AI 對領域專家最大的價值、不是取代你的判斷、是幫你把判斷萃取出來、結構化、再放大。把最不數位的工地經驗、變成數位資產——這件事、沒有那二十年的底、AI 自己做不到;沒有 AI、那二十年也只能爛在腦袋裡。兩個加起來、才是護城河。
🇬🇧 English
One-liner
The most valuable thing in renovation is the judgment a veteran carries in his head — the kind you can only learn on site. Most of it was never written down, and walks out the door when someone retires.
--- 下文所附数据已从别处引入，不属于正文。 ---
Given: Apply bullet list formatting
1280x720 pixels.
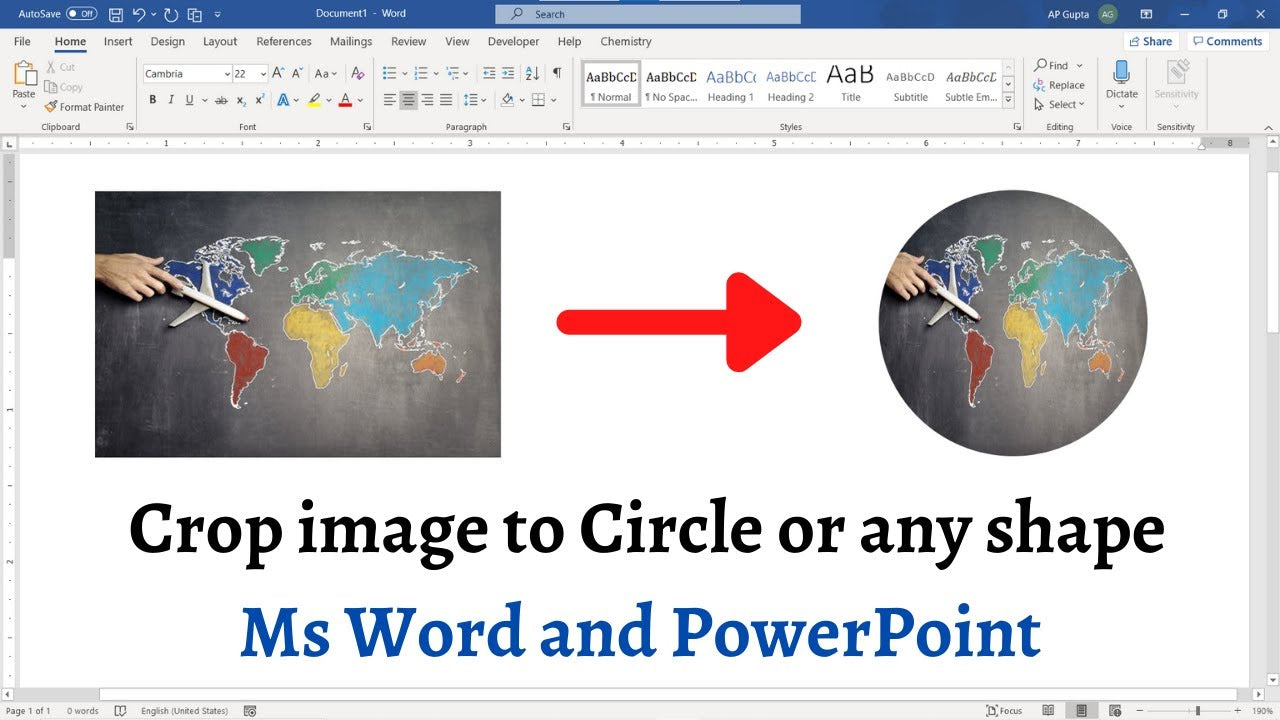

I used AI as an interviewer to dig that experience out piece by piece, fact-check it, structure it, and turn it into a knowledge base that stays — and can be passed on.
The Problem
Site knowledge is almost all "tacit": how to inspect tiling, why a ceiling cracks, where silicone must not be used, whether a wall can be removed… None of it is in textbooks, and you can't fully google it — because those who know don't write, and those who write don't know.
That creates two problems: externally, homeowners get burned by the information gap; internally, this body of experience can't be inventoried, can't be passed on, and can't become the foundation of any product.
How I Landed AI on It
I built an interview method — I bring the judgment, AI brings the structure:
- AI asks the big-picture questions, forcing me to spell out the things I'd taken for granted;
- I add the on-site detail and judgment — and that gap ("outsiders assume X; insiders know it's actually Y") is the richest ore;
- Anything touching material properties, regulations, or numbers gets verified — citing manufacturer specs, national standards (CNS), and statutes; no relying on memory, no making things up;
- Structured into a knowledge base, then let to grow downstream: into public-education short videos, and into the underlying logic of tool apps.
A discipline I hold strictly: never embarrass peers, never present rules-of-thumb as absolutes, never call common usage "wrong" — an insider's credibility comes from knowing the measure of things.
Measurable Results
- A first-hand knowledge base across seven categories (tiling / waterproofing / boards / ceilings / electrical & plumbing / silicone / construction management), continuously growing.
- Already feeds public-education short videos (one passed 500 views on a single platform) and serves as the calculation and inspection logic behind tool apps.
- Turned what "lived only in my head, only on site" into an asset that is searchable, citable, and transmissible.
What This Case Proves
This is the proof of my whole story's core thesis: my twenty years of experience are the raw material; AI is the tool that upgrades it.
AI's greatest value to a domain expert isn't replacing your judgment — it's helping you extract, structure, and amplify it. Turning the least digital site experience into a digital asset: AI can't do it without those twenty years, and those twenty years would rot in someone's head without AI. Together, that's the moat.